EXERCISE DIRECTIONS: Reproduce the first line of the material below and each line after it, exactly, through the line containing "Open Priyanka Desai patient name", and give nothing more.

DATA IN THIS EXERCISE:
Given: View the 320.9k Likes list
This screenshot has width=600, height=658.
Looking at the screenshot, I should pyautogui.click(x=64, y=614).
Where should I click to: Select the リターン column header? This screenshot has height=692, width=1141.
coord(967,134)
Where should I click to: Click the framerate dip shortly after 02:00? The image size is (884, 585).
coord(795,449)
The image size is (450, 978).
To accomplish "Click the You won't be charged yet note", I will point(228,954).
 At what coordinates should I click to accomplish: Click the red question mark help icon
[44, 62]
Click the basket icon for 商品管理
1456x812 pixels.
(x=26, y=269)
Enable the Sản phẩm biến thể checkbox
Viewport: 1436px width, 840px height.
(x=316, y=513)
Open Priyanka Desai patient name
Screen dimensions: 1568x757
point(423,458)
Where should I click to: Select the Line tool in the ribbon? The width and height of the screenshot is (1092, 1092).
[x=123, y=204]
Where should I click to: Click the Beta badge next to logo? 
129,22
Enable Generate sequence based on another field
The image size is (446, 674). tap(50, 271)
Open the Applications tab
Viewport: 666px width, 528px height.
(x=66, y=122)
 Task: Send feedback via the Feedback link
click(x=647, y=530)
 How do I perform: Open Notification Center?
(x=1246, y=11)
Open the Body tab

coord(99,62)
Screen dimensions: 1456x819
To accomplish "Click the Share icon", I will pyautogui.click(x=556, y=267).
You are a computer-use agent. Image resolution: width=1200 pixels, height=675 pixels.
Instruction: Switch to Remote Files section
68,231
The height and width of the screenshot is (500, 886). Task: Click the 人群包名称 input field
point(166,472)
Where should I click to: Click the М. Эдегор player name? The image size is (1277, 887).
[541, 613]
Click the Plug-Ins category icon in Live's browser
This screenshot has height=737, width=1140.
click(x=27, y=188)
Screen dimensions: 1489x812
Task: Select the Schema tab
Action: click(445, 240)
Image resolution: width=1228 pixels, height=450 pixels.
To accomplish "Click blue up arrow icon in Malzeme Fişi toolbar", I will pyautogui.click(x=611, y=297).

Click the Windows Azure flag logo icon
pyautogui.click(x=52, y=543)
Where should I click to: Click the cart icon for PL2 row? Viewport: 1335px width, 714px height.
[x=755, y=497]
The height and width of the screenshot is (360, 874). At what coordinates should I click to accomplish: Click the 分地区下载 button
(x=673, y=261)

ANSWER SECTION:
Given: View the 320.9k Likes list
This screenshot has width=600, height=658.
Looking at the screenshot, I should pyautogui.click(x=64, y=614).
Where should I click to: Select the リターン column header? This screenshot has height=692, width=1141.
coord(967,134)
Where should I click to: Click the framerate dip shortly after 02:00? The image size is (884, 585).
coord(795,449)
The image size is (450, 978).
To accomplish "Click the You won't be charged yet note", I will point(228,954).
 At what coordinates should I click to accomplish: Click the red question mark help icon
[44, 62]
Click the basket icon for 商品管理
1456x812 pixels.
(x=26, y=269)
Enable the Sản phẩm biến thể checkbox
Viewport: 1436px width, 840px height.
(x=316, y=513)
Open Priyanka Desai patient name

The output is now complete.